Document passage.
(PhysOrg.com) -- Researchers from Japan-based semiconductor manufacturer Rohm, together with a team from Osaka University, have come up with a chip that, in experiments, has achieved a wireless data transmission speed of 1.5 gigabits per second. This is a record breaker as the world's first terahertz wireless communication achieved with a small semiconductor device. The chips ability to transmit at such a quick speed is not the end of the story. Even higher transmission speeds of up to 30 Gbps may be possible in the future, according to reports.
Rohm's breakthrough, as described by DailyTech, involves the use of a micro-antenna that integrates the oscillation device and the detection element onto the semiconductor baseplate.
The company hopes to start mass-producing the chip in three to four years.
The experiment is also attracting attention because the Rohm and Osaka University researchers are using terahertz waves, a part of the electromagnetic spectrum under active exploration in technology circles. This is the first time that Terahertz frequency is being used in a semiconductor device of such a small size for data transmission. Production of this chip would come at an attractively low price as well, estimated at US $1.30 per module, according to reports. Oscillation and detection devices that can be used in a terahertz band are said to be presently generally large and expensive. The equipment needed to operate in those heights is large and expensive, but give a bandwidth of 0.1Gbps. This was top of the line until Rohm Semiconductors came out of nowhere touting speeds of 1.5Gbps in the 300GHz band, said one impressed tech blog.

Data segment.
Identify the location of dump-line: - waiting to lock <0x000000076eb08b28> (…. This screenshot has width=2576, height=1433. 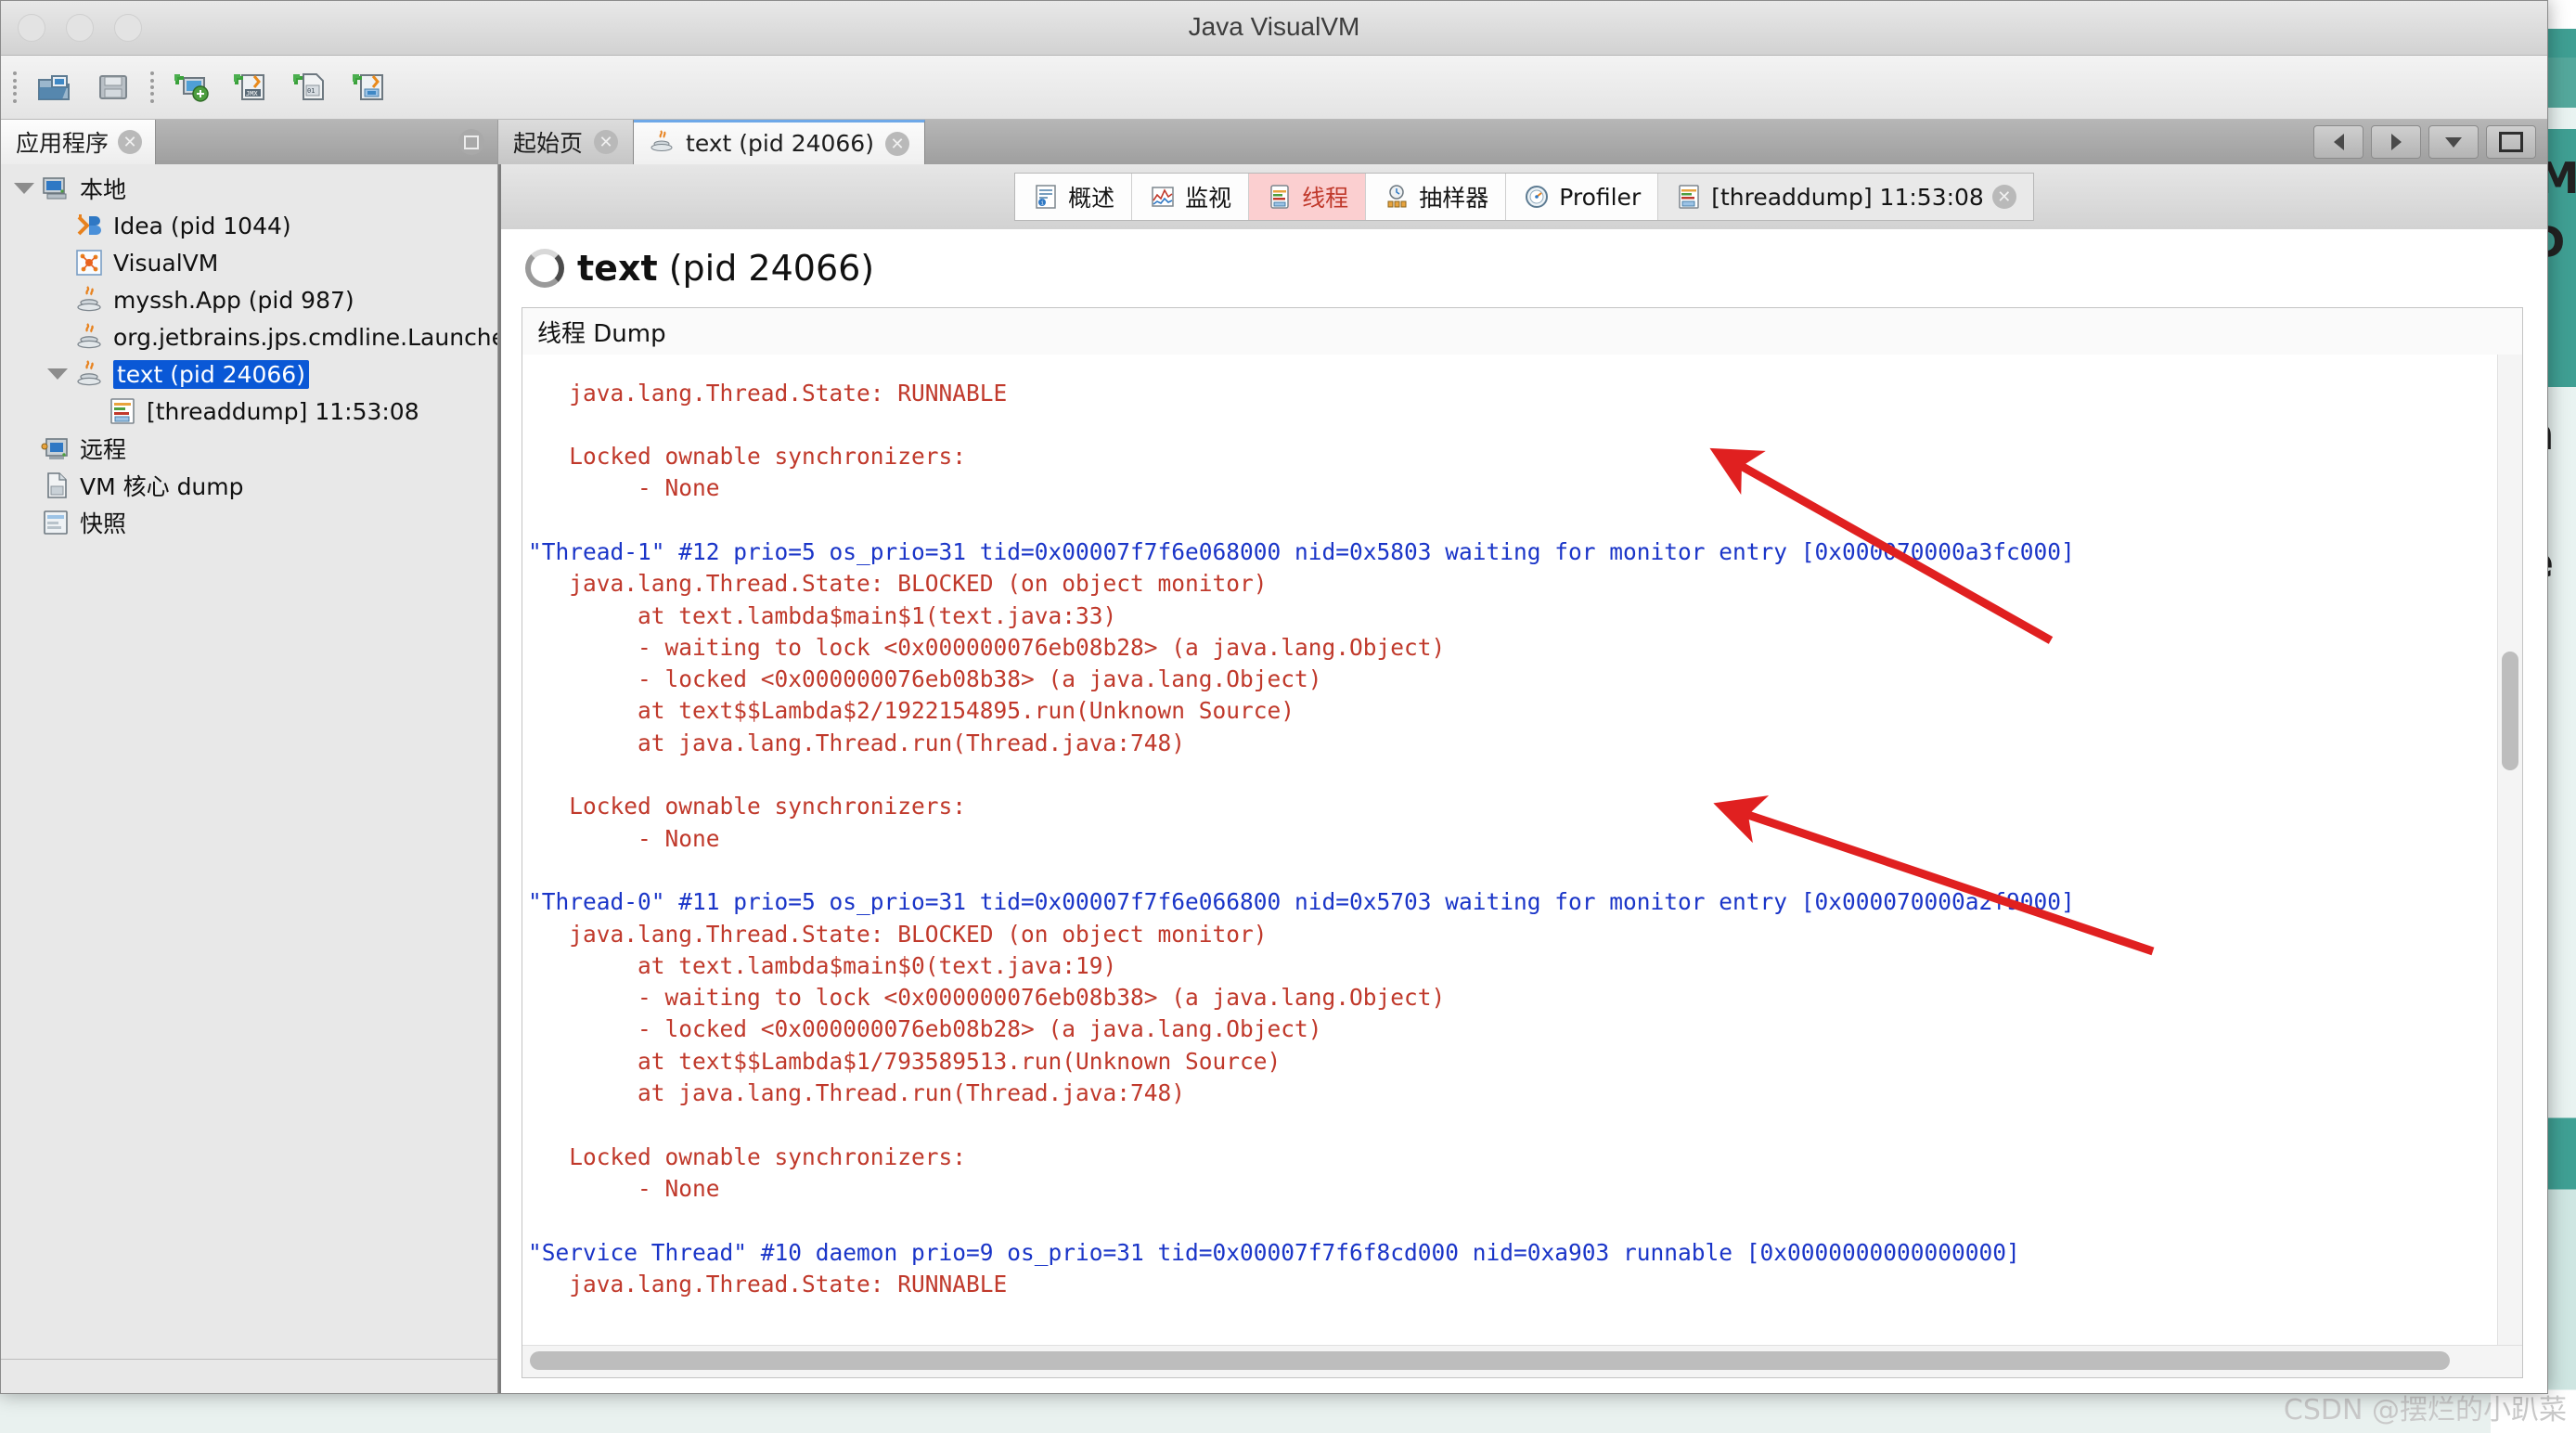
(987, 647).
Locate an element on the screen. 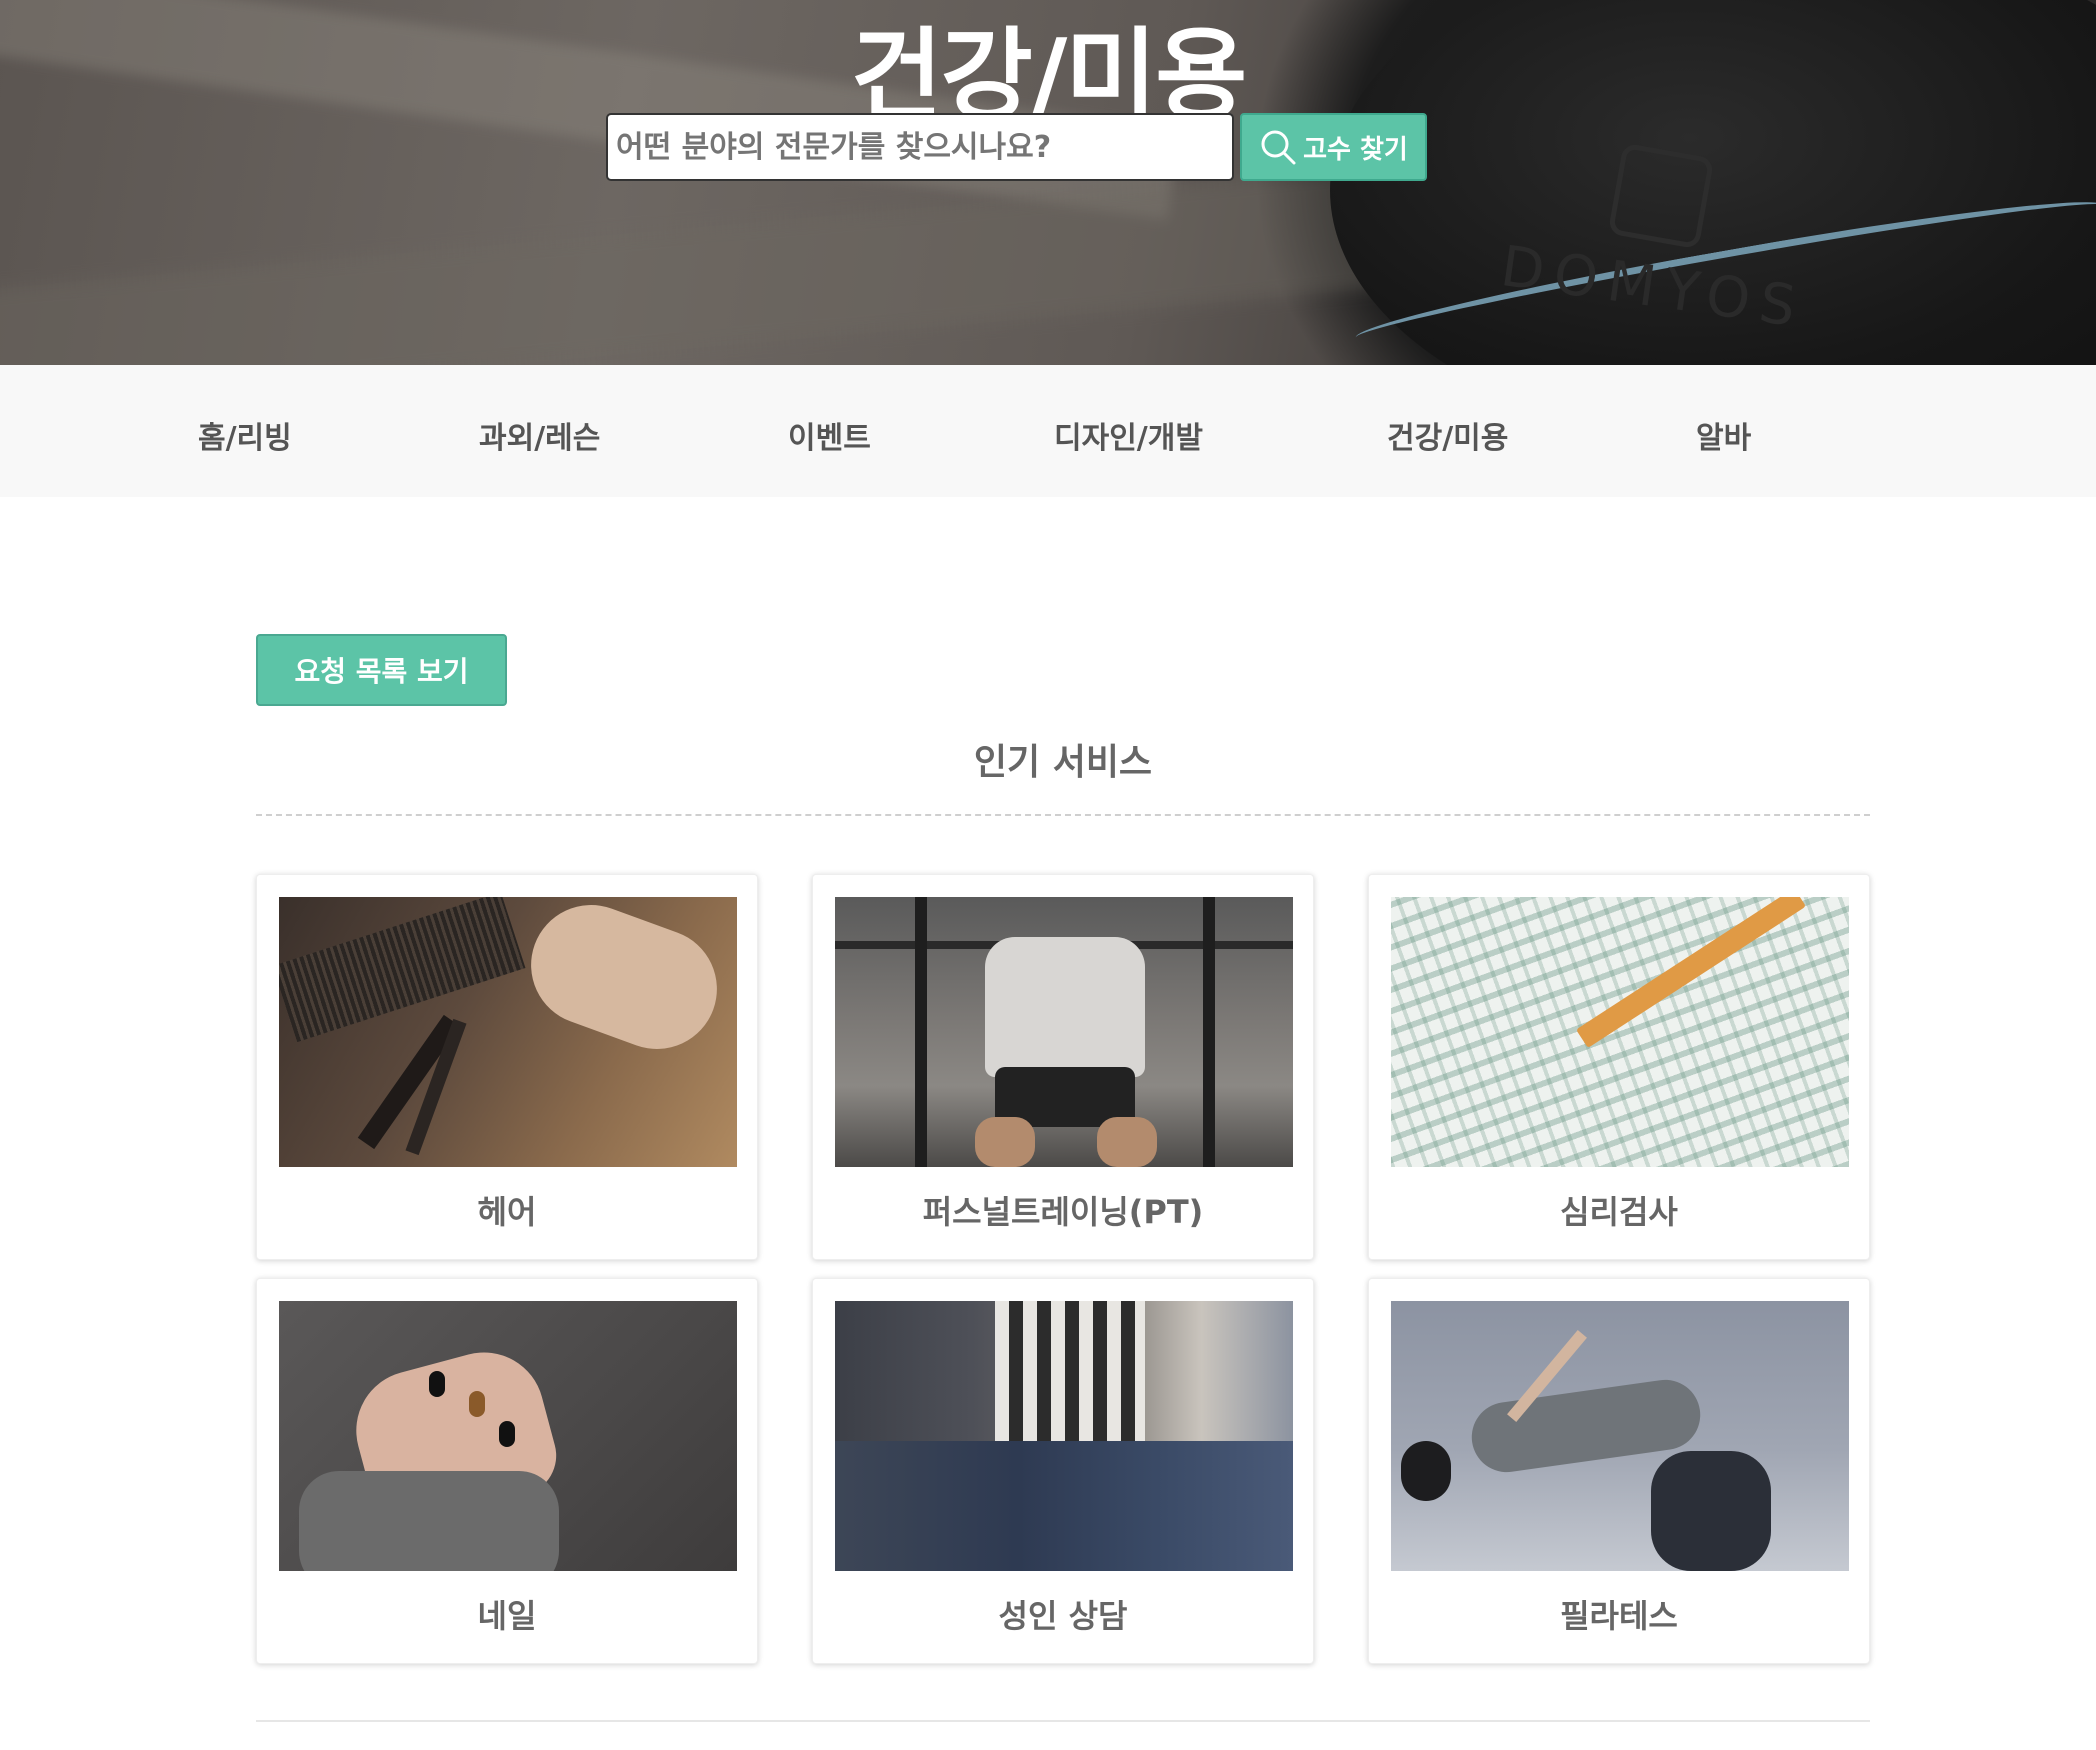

The task.
According to the article on the Rohm terahertz chip, what is the estimated production price per module?

Answer section.
US $1.30 per module.